### WORK REQUIRED
What is needed is an exact copy of the lines from the one containing "Screen dimensions: 1581x553" through the last line of the records below, with no pictures.

Segment Start: EXERCISE DATA

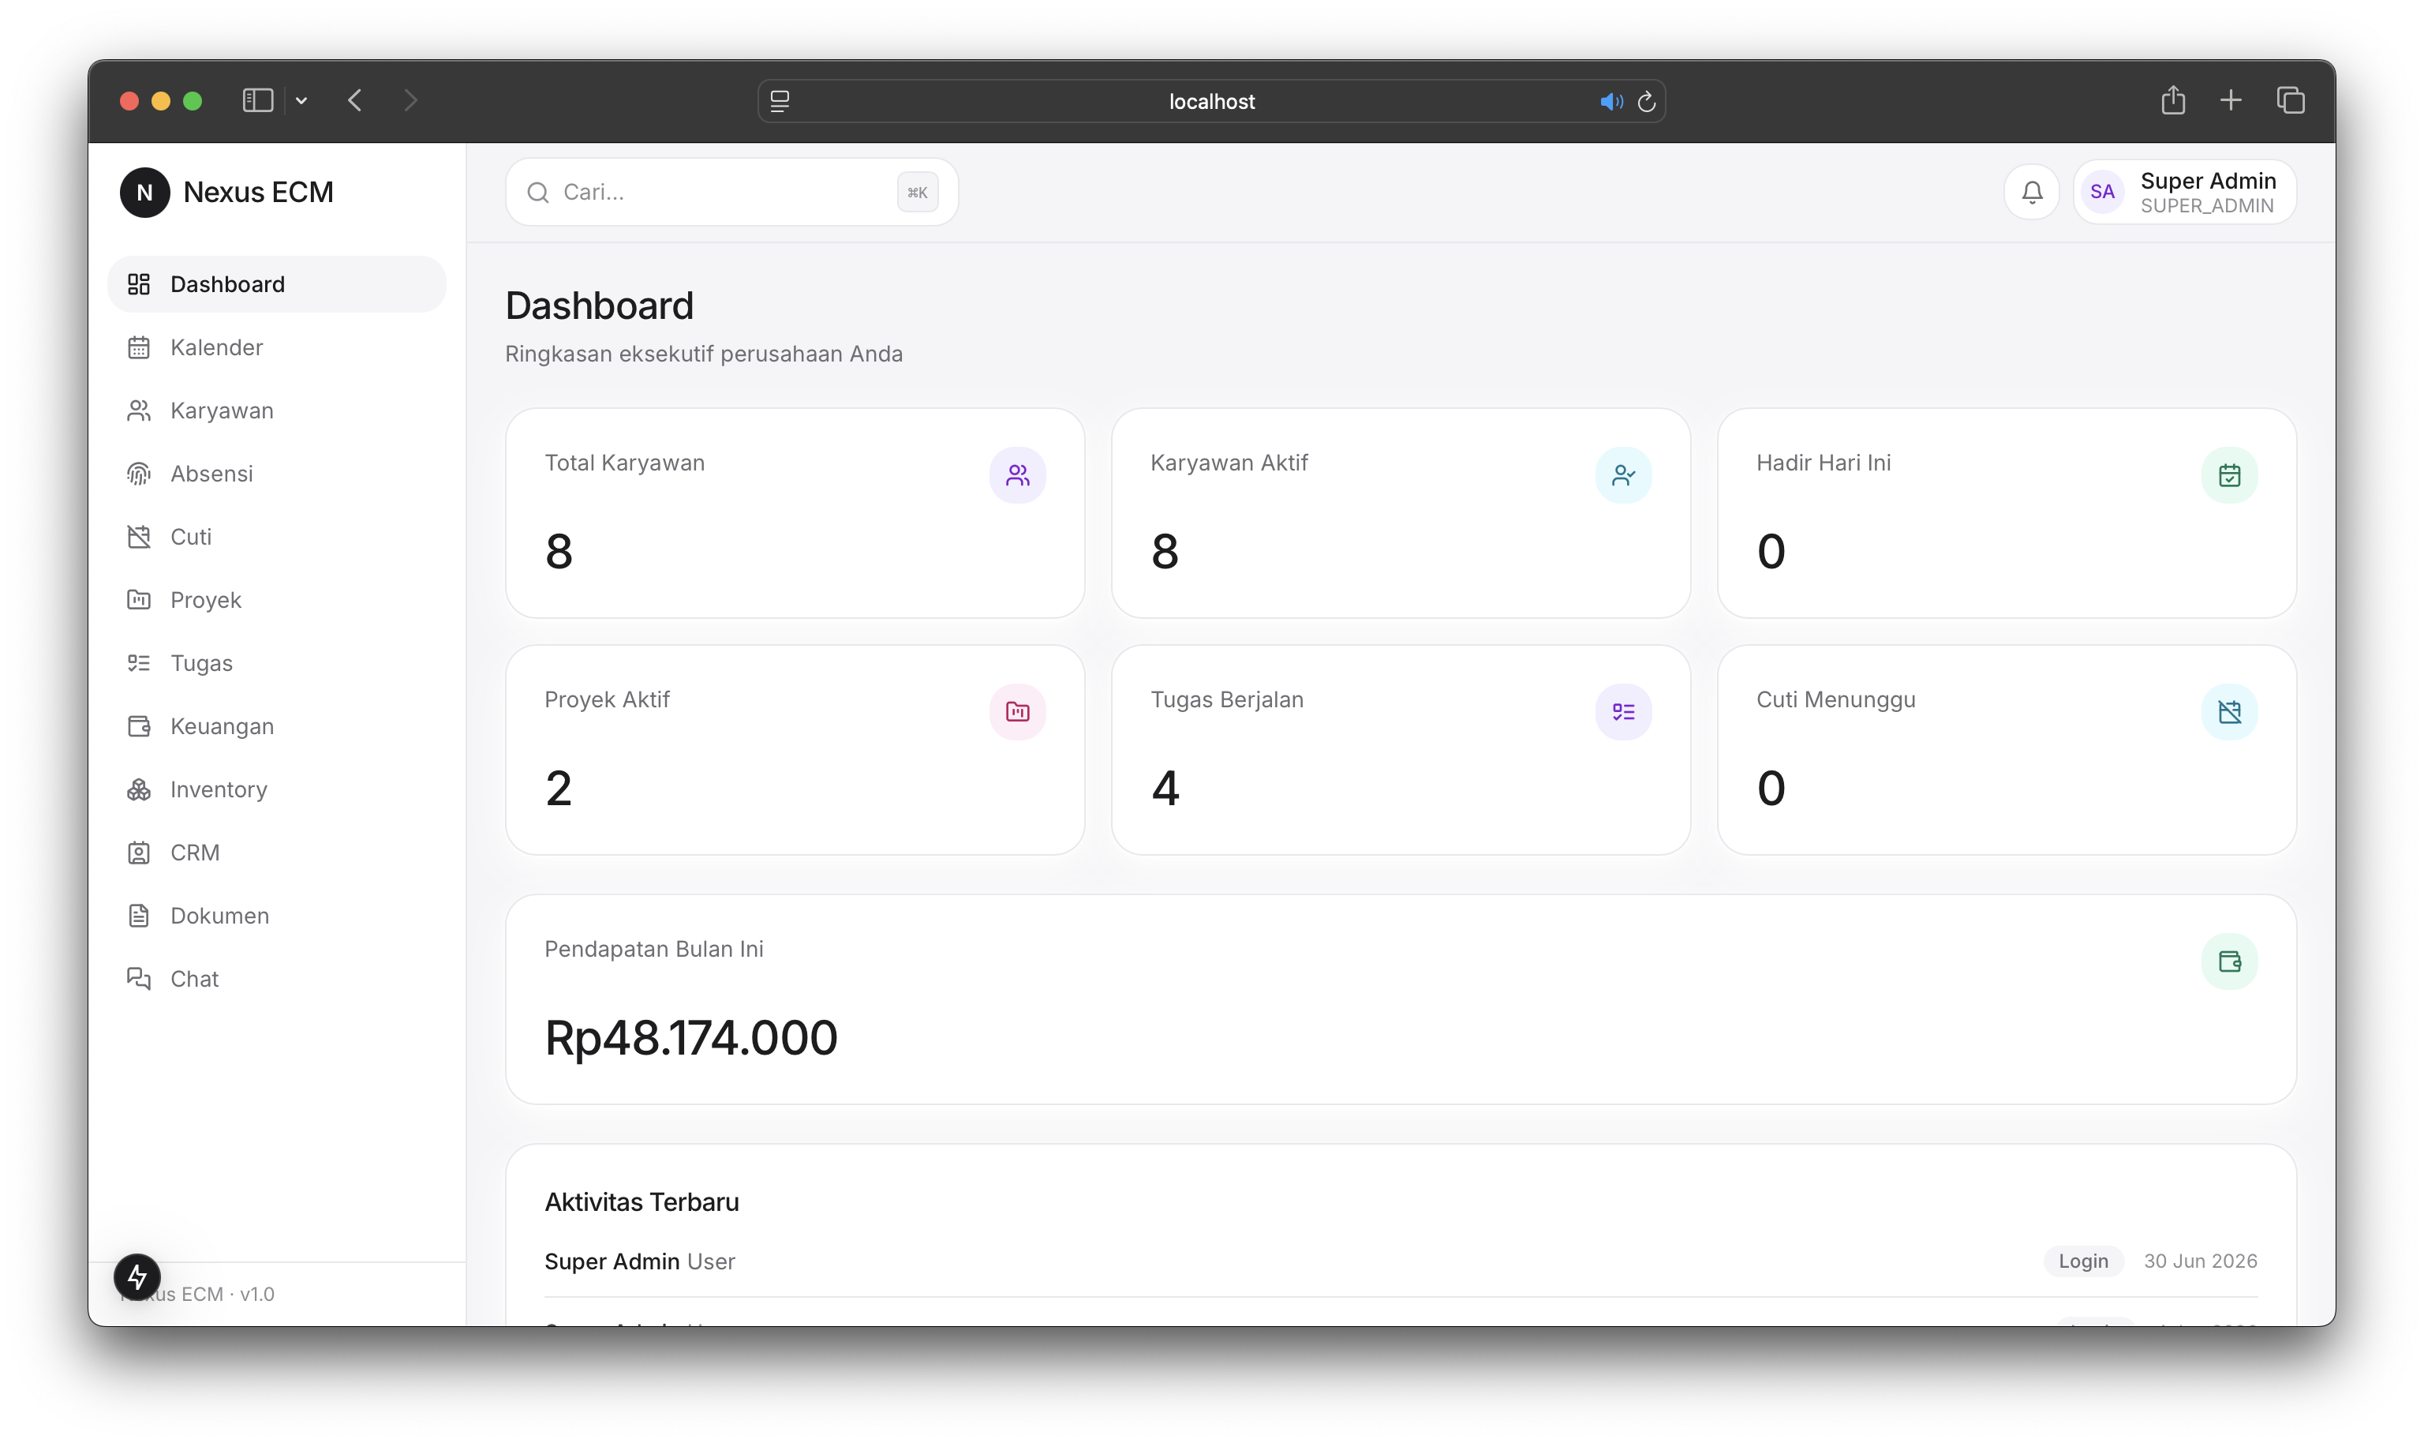
Task: Open the Super Admin profile menu
Action: [x=2184, y=192]
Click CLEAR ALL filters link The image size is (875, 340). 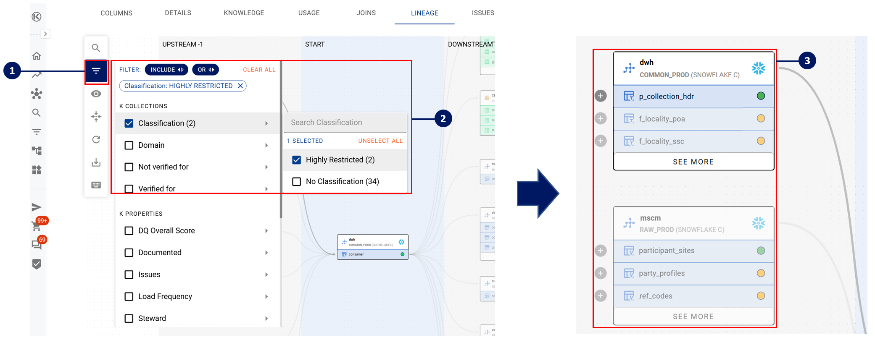[x=259, y=70]
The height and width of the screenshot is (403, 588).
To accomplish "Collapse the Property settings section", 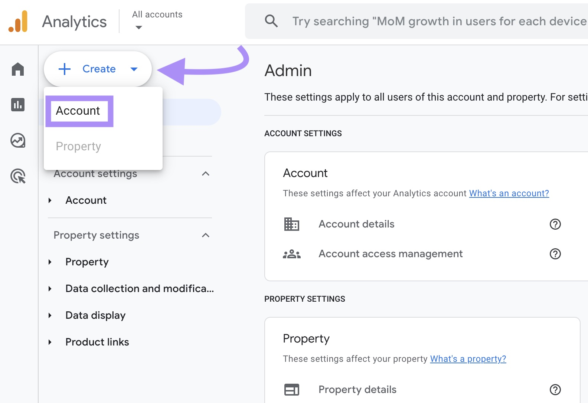I will coord(206,235).
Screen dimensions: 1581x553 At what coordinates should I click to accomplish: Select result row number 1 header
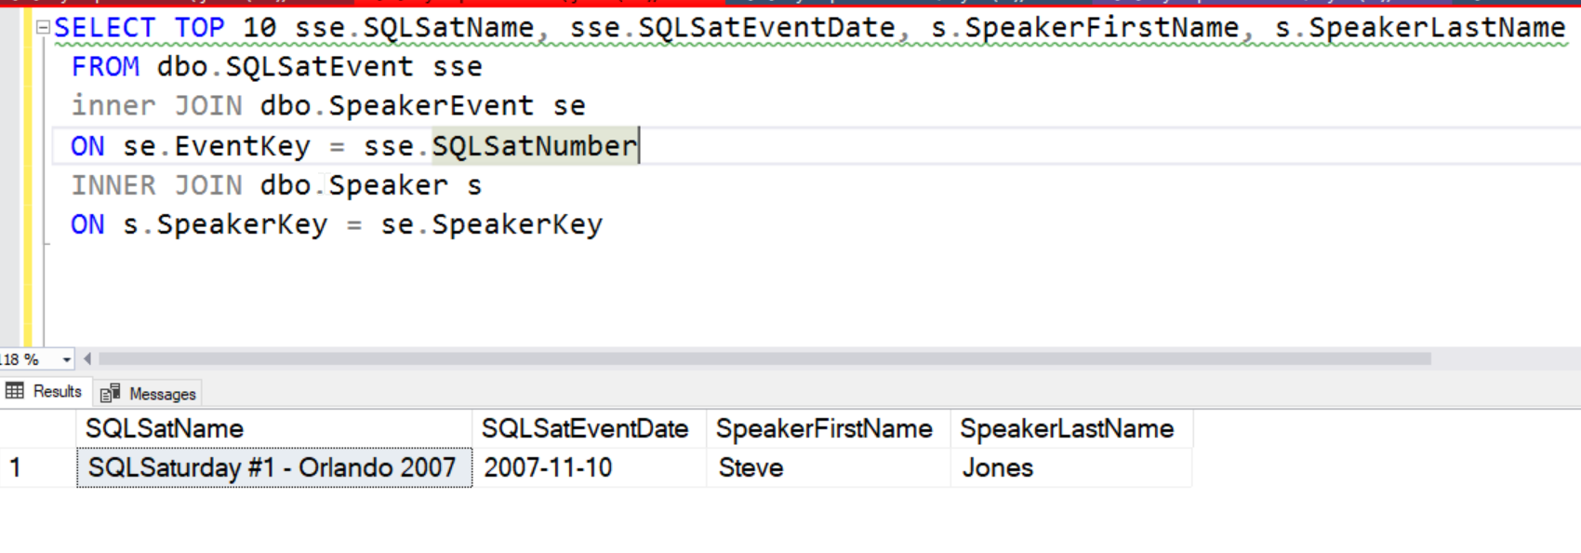(37, 467)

Segment End: EXERCISE DATA

### SOLVED EXERCISE
Screen dimensions: 1581x553 At what coordinates should I click to accomplish: Select result row number 1 header
(37, 467)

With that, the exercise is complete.